Di-n-butyl phthalate induces NF-κB-mediated senescence-associated secretory phenotype to promote epithelial proliferation, epithelial-mesenchymal transition, and benign prostatic hyperplasia

Di-n-butyl phthalate (DBP), a prevalent environmental endocrine disruptor, is associated with various genitourinary diseases. In this study, a DBP-exposed Sprague-Dawley (SD) rat model was established to confirm the promoting effect of DBP on benign prostatic hyperplasia (BPH). Transcriptome Sequencing analysis of BPH-1 cells after DBP exposure revealed that DBP promotes cellular senescence, as evidenced by the secretion of senescence-associated secretory phenotype (SASP)-related factors.

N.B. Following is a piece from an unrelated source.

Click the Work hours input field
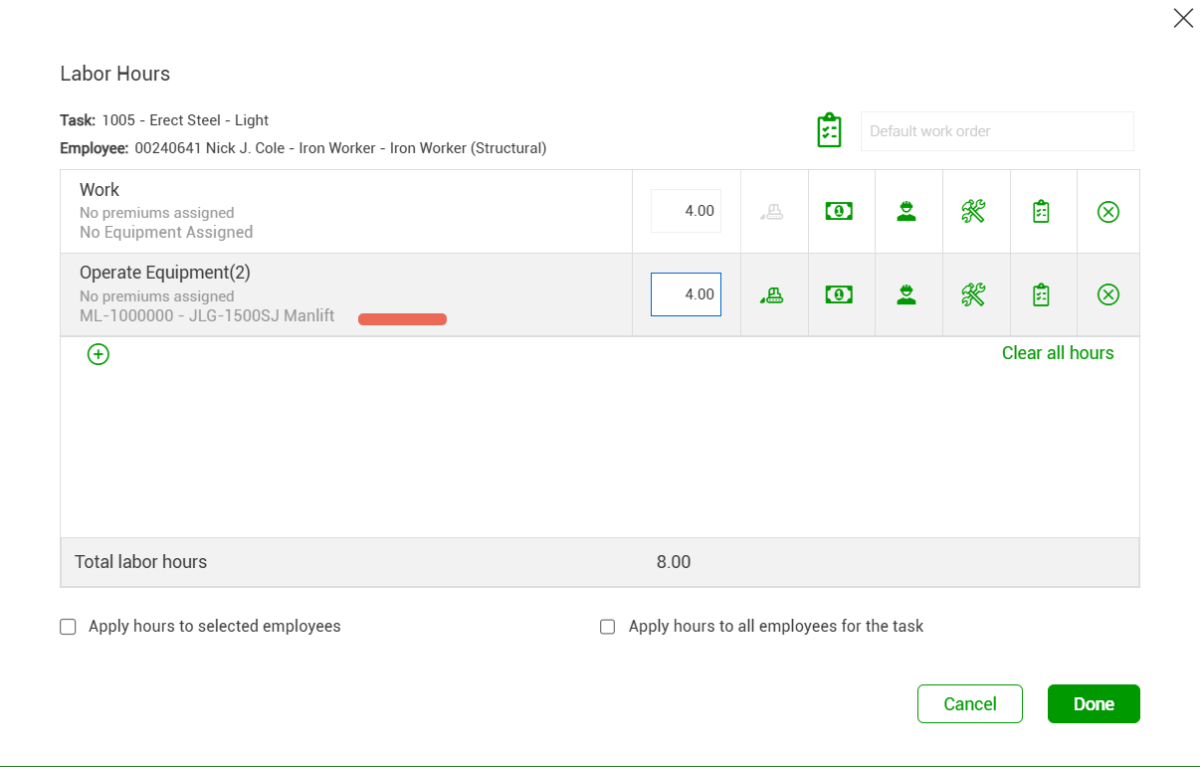(686, 211)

Co-culture of DBP-exposed cells with unexposed BPH-1 cells showed that DBP-induced SASP primarily promotes cell proliferation and epithelial-mesenchymal transition (EMT) through the release of IL-8, which binds to CXCR2. Furthermore, both in vivo and in vitro studies confirmed that inhibition of CXCR2 reverses the promoting effect of DBP exposure on BPH. These findings provide new insights into the mechanisms by which DBP exposure contributes to BPH progression.

Benign prostatic hyperplasia; Di-n-butyl phthalate; IL-8; NF-κB; SASP.